**REQUIRED ACTION:**
The stretch wanted below opens at the line containing "Task: Click the *inches unit note" and closes at the line containing "The width and". Please return it exactly, with no other lines.

**TASK INPUTS:**

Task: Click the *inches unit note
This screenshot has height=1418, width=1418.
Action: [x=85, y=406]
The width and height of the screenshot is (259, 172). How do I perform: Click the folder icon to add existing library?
* * *
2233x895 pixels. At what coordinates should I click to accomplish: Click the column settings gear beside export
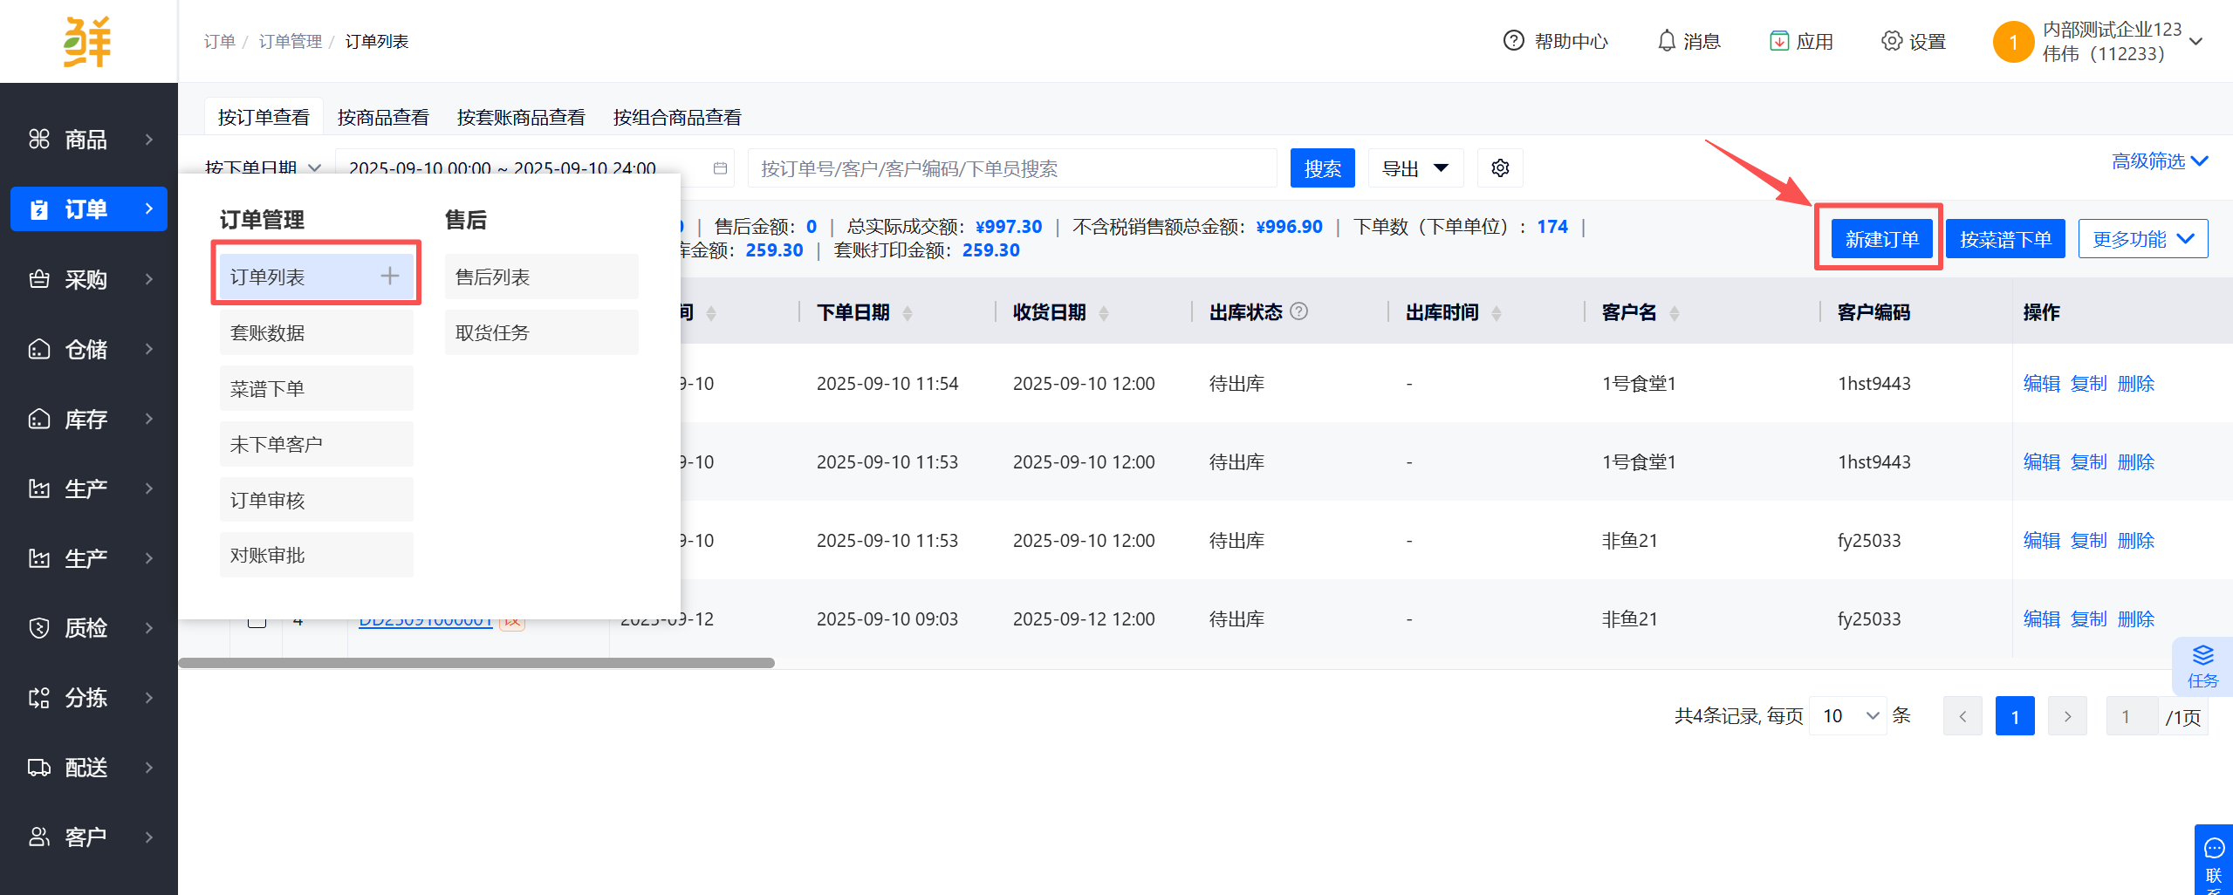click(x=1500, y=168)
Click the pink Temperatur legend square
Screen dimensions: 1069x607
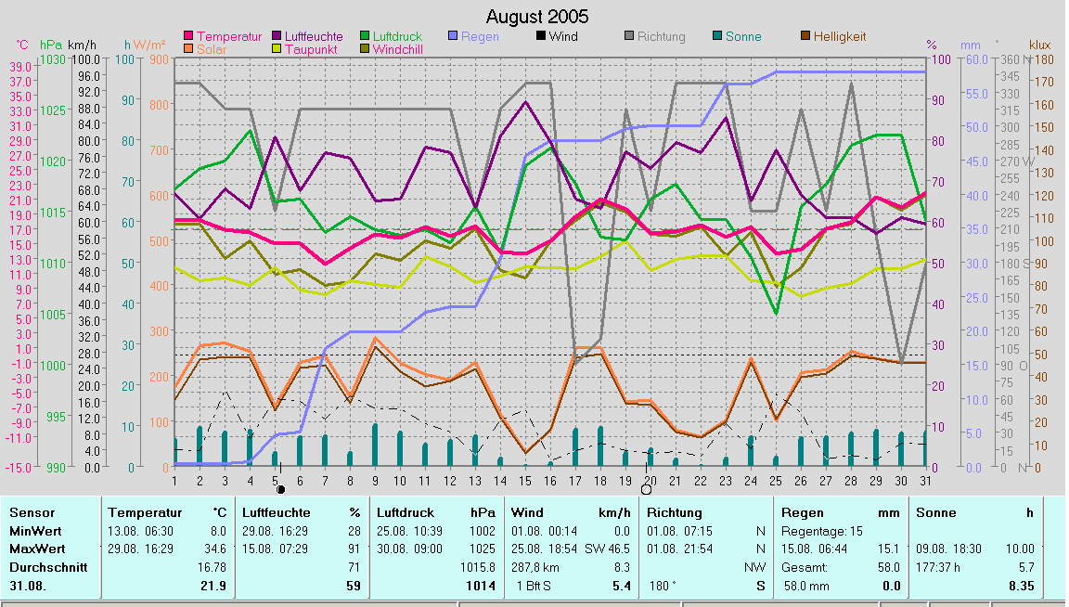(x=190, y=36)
* * *
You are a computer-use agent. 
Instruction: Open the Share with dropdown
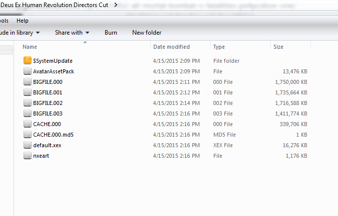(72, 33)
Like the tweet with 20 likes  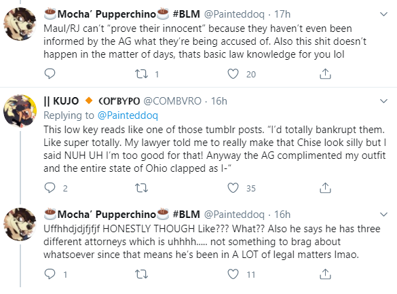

**EXERCISE ANSWER:**
Task: Click the *inches unit note
This screenshot has height=1418, width=1418.
Action: [x=85, y=406]
The width and height of the screenshot is (259, 172). How do I perform: Click the folder icon to add existing library?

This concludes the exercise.